United States District Court, N.D. Illinois, Eastern Division

June 24, 2015

PHILIP CHARVAT, Plaintiff,
v.
TRAVEL SERVICES, et al., Defendants.

MEMORANDUM OPINION AND ORDER

ANDREA R. WOOD, District Judge.

Defendant Royal Caribbean Cruises, Ltd. ("RCL") asks this Court to modify or set aside portions of two orders issued by Magistrate Judge Rowland disposing of motions to compel additional responses to interrogatories and document production requests. (Dkt. Nos. 237, 238) For the reasons detailed below, the Court overrules RCL's objections to the magistrate judge's orders and affirms her rulings.

BACKGROUND

Plaintiff Philip Charvat claims that he received four unsolicited recorded marketing phone calls on his residential phone line and that these calls violated the Telephone Consumer Protection Act ("TCPA"), 47 U.S.C. § 227(b)(1)(B). (Second Am. Compl. ¶¶ 28-47, 63, Dkt. No. 58.) Charvat further alleges that the calls marketed the services of multiple travel service vendors named as defendants in his complaint, including those of RCL, and that the entities whose services were promoted in the calls are liable under the TCPA. ( Id. ¶¶ 19, 20, 29, 32, 69-71.) In his complaint, Charvat seeks relief on behalf of himself and a class of similarly situated persons. ( Id. ¶ 73.) This Court referred this matter to the magistrate judge for supervision of both settlement and discovery proceedings, including resolution of all discovery motions. (Dkt. No. 181.) RCL presented the magistrate judge with motions to compel Charvat to provide additional responses to its interrogatories and requests for production. (Dkt. Nos. 213, 214.) The magistrate judge granted the motions in part and denied them in part. (Dkt. Nos. 228, 229.) Now before the Court are RCL's objections to the magistrate judge's orders. (Dkt. Nos. 237, 238).
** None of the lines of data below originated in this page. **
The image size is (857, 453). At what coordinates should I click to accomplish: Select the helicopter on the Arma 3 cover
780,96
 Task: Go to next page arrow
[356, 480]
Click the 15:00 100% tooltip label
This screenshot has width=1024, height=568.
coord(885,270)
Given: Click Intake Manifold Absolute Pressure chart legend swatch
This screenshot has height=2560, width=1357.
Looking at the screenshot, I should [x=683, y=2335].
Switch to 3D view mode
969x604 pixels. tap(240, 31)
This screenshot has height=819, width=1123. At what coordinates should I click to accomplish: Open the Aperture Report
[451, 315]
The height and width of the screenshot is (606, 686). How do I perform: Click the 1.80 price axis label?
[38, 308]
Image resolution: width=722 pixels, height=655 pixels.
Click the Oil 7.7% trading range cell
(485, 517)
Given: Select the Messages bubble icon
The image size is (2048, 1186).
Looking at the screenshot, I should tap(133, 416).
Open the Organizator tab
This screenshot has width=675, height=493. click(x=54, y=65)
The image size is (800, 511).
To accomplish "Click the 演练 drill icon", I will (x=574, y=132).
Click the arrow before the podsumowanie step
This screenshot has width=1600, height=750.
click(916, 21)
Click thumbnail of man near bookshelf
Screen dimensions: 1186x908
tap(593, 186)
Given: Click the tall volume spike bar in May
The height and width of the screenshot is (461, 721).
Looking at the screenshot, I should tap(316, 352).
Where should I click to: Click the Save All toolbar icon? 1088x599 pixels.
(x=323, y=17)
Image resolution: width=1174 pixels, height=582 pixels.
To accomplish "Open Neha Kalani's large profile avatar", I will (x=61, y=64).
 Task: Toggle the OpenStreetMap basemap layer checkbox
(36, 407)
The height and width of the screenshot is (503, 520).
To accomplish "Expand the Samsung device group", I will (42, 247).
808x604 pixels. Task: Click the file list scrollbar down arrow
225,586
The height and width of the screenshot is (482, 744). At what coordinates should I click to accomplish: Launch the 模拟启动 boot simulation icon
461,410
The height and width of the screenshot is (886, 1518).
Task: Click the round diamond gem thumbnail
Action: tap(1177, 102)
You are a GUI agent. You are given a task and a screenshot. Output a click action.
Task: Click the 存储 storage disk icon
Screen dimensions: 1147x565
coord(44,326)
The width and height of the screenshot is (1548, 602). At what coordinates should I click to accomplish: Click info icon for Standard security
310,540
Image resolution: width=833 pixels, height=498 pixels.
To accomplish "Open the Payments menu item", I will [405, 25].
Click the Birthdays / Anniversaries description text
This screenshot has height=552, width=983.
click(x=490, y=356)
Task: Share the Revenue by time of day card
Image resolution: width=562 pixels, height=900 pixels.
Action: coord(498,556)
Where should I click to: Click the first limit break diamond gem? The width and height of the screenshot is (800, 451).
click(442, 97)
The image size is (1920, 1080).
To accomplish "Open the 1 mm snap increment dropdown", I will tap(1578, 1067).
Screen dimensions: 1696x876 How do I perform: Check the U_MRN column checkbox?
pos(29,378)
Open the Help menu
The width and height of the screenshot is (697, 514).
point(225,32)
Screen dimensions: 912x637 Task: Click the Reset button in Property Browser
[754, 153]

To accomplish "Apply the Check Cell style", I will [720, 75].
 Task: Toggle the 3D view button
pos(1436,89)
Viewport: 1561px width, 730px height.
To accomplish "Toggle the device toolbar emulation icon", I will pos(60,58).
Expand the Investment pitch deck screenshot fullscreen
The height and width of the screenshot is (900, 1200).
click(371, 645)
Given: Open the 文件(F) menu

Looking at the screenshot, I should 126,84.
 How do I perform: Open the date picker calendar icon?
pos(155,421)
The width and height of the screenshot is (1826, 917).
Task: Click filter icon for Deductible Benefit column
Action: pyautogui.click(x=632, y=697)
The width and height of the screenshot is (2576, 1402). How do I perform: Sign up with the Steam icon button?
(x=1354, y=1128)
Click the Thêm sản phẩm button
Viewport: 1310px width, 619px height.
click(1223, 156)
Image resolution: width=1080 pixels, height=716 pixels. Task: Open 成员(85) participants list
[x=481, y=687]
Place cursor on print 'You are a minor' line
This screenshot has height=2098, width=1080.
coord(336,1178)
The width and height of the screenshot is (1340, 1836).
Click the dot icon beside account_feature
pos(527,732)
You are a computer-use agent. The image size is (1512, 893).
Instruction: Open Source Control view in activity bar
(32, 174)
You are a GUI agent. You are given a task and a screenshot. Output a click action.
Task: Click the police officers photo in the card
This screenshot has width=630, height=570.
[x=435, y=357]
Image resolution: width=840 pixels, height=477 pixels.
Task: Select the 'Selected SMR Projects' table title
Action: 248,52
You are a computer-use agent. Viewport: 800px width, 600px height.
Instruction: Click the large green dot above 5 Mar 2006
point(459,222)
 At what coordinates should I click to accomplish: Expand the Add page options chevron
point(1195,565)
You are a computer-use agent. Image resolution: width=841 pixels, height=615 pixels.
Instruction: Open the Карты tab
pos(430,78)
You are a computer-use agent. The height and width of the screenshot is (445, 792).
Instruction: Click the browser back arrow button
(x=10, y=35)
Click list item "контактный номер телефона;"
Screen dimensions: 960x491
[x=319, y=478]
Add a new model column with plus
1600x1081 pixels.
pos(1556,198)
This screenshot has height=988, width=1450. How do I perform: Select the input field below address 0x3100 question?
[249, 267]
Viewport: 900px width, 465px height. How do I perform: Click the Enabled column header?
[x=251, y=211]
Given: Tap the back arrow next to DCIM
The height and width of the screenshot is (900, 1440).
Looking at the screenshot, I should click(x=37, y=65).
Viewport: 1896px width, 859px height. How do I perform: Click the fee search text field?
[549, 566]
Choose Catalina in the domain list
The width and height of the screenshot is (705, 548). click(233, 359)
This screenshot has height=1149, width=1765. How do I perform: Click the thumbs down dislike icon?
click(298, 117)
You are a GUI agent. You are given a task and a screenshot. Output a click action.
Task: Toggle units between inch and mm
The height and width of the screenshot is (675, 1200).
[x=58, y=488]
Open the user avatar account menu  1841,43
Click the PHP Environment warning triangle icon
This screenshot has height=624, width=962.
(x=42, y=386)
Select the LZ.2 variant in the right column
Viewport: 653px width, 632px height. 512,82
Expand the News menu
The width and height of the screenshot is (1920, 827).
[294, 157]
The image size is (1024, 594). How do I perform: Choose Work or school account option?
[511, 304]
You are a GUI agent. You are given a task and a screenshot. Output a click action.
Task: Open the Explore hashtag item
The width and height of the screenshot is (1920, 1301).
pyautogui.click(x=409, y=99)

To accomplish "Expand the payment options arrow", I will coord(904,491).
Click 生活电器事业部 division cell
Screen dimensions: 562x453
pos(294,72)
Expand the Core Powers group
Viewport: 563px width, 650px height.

Like district court judges, magistrate judges "enjoy extremely broad discretion in controlling discovery." Jones v. City of Elkhart, Ind., 737 F.3d 1107, 1115 (7th Cir. 2013). Their nondispositive discovery orders are properly disturbed only if they are clearly erroneous or contrary to law. Fed.R.Civ.P. 72(a); Jones, 737 F.3d at 1115-16. An order is "clearly erroneous" only when "the district court is left with the definite and firm conviction that a mistake has been made." Weeks v. Samsung Heavy Indus. Co., Ltd., 126 F.3d 926, 943 (7th Cir. 1997).

DISCUSSION

I. Motion to Compel Further Response to Interrogatory No. 12

RCL's objection to the magistrate judge's ruling regarding its motion to compel additional interrogatory responses relates to a single subject: Interrogatory No. 12. That interrogatory asked Charvat to:

List each and every TCPA case, including class actions, handled by any of the Plaintiff's lawyers for which any of them were lead counsel and for each such case note the case style, case number, the court, the claims involved, and with respect to each such case: (A) Whether it was certified by the court; (B) Whether class certification was denied; (C) Whether the case resulted in a class settlement or recovered any additional monies from the court or any of the lawyers or law firms who were counsel of record and if so state the amount, including any award of attorney's fees or awards to the class representative; and (E) whether the Plaintiff in this case was a party or otherwise involved in the litigation.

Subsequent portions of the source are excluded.